Rob LeVine has been involved with Vail’s civic life since the 1970s. He recalled that the biggest controversy might have been the fight over the Solaris development.

A special election

That project, which went through the town’s approval process in about 2005, was ultimately approved by the Vail Town Council. But the town had to create a “special development district” for what owner Peter Knobel proposed. That special designation meant opponents could challenge the council’s decision. Opponents gathered enough petition signatures to force a 2006 special election. Voters upheld the council’s decision, 1,110 to 467.

Current council member Kevin Foley, a 40-year resident, recalled that Solaris was the biggest town controversy before Booth Heights.

But LeVine remembered other significant civic debates. There were three attempts to build a conference center for the town. The final attempt collapsed in the mid-2000s, when cost estimates for the center outstripped projected revenue from a lodging tax voters passed specifically for the project. That tax was later repealed.

Mark Gordon was on the council during the Solaris special election. Gordon recalled some noisy debates in the 1990s over Vail’s decision to install roundabouts at the West Vail and Vail Town Center Interstate 70 interchanges.

Gordon recalled a good bit of opposition when the Middle Creek apartments were proposed and built in the early 2000s.

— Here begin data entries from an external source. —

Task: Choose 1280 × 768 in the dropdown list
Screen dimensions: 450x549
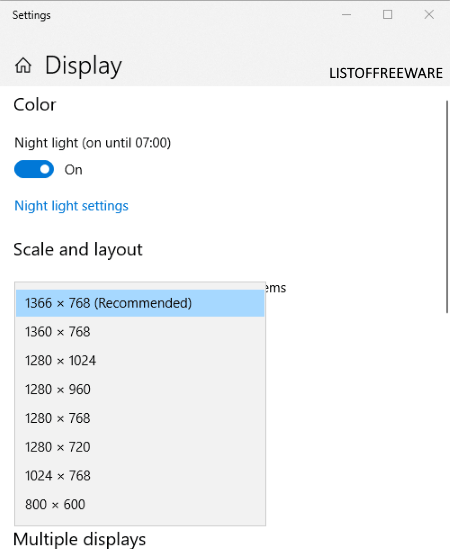Action: [140, 418]
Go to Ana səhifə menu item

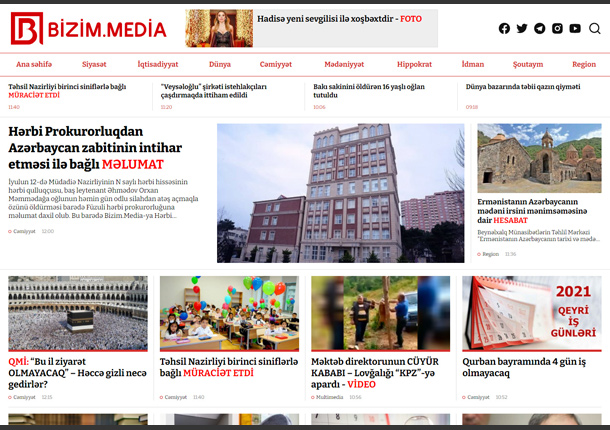[x=33, y=64]
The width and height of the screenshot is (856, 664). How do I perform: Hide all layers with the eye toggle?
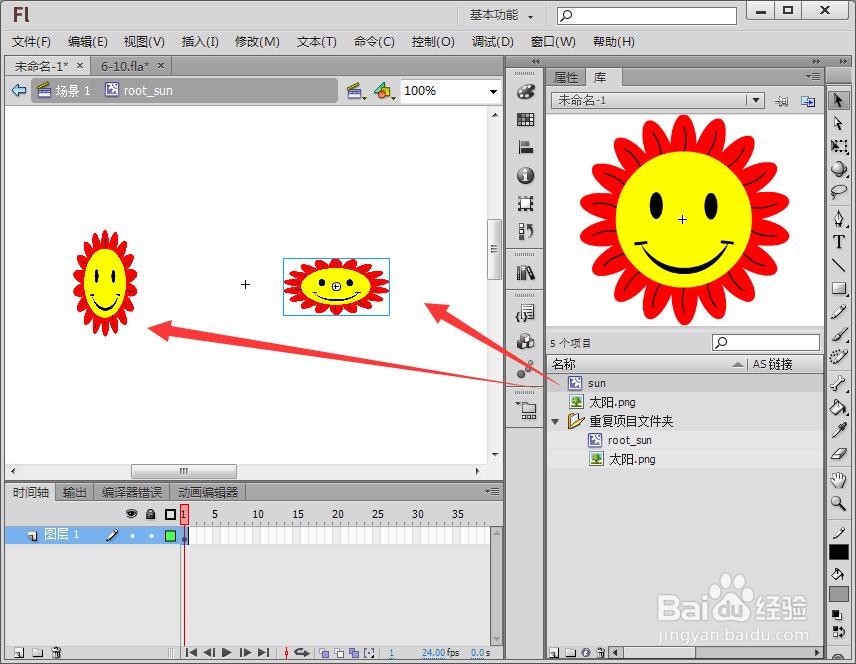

“There was a group of citizens … claiming that by building Middle Creek, it would ruin the town,” Gordon said. “People were saying (guests) wouldn’t come because of it.”

A mayor resigned

One proposal in the late 1990s caused then-Mayor Rob Ford to resign. That proposal called for building housing on the middle bench of Donovan Park, property that had been purchased with money from the town’s open space fund.

An Associated Press story at the time noted that Ford said he was being confronted all day by opponents of the idea.

LeVine said that a proposed cemetery on the site also drew plenty of public opposition.

Gordon said in his experience, those who complain the loudest are often a minority of residents.

Gordon noted the Solaris victory, and mentioned recent town survey questions about the number of events in town. In those surveys, about 80 percent say the number of events is just about right.

In many cases, Gordon said, “The people who show up to meetings are not indicative of the whole community.”

But Vail may have avoided what could have been its biggest controversy.

LeVine was on the council in the early 1990s and recalled there was serious behind-the-scenes discussion about the prospect of the town purchasing the ski resort.

Former Vail Associates owner George Gillett was in the midst of a bankruptcy filing. LeVine said Gillett’s holdings had just been appraised, with Vail Associates coming in at about $300 million.

“The biggest fear on council was (if) the town could withstand the controversy,” LeVine recalled. The town never acted on the idea, given the large amount of debt it would incur, and the almost-certain prospect of a legal challenge from Apollo Partners, which eventually bought Vail Associates’ assets and became Vail Resorts.

“We spent a lot of time on it, but it didn’t come through,” LeVine said.